Today the name of Troon is synonymous with the game of golf. The town is home to the Royal Troon Golf Club, founded in 1878, which hosted the Open Championship in 2004 and 2016. But Royal Troon has just two of the six golf courses which together entirely surround Troon. The others are the Kilmarnock (Barassie) Club plus three municipal links courses, including two of championship standard.
The actual name "Troon" has nothing to do with Scotland's national game. Instead it comes from "Trwyn", Celtic for headland or point. Which is a fair name for the rocky nose on which much of the earlier part of the town is built, projecting from the broad sandy bays to the north and south. The name suggests the attractions of this obvious natural harbour had been realised by early seafarers along the west coast, but it was only with the coming of the 4th Duke of Portland in 1808 that Troon's fortunes really began to take off.
The Duke took the existing natural harbour on the north side of the headland and added docks. Later improvements included increasing the protection afforded by the headland with an artificial "ballast bank" made from the dumped ballast of incoming merchant ships. And from 1812 Troon was the terminus of a horse-drawn railway connecting it to the Duke of Portland's coal mines around Kilmarnock. This was not licensed for passengers, a minor technicality evaded by weighing those wishing to travel and charging them freight rates.
By the end of the 1800s Troon was among the top ten coal ports in Britain. A shipyard was opened in the town in 1860, and a lifeboat station arrived in 1871. The shipyard, known for most of its history as the Ailsa-Troon Yard, continues to feature prominently on the skyline of the town but it ceased to build ships in 2000.

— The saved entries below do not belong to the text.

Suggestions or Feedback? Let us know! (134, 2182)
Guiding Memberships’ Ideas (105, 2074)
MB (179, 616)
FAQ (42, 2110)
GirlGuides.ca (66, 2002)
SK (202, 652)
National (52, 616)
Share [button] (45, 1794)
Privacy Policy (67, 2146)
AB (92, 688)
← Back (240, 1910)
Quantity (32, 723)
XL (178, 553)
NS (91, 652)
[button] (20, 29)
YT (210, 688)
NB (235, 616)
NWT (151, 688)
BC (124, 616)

One of the last ships completed at Ailsa-Troon was the MV Lochnevis, built for CalMac and in use as the Small Isles ferry from Mallaig. The yard's heyday was perhaps in the 1950s when many early car ferries for Scottish inter-island services were built here. Troon was also known for its ship-breaking business, which boomed in the 1950s and 1960s and diversified into cutting up ex-British Rail steam locos when they became redundant. Meanwhile the coal traffic declined with the Ayrshire coalfields, but the harbour remains an active one.
Troon also has other attractions. The harbour is now home to a vast marina reflecting its importance as a centre for leisure sailing in the Firth of Clyde. It also offers the North Sands and the South Sands, the wide beaches backed by promenades and the trappings of a fairly genteel seaside resort.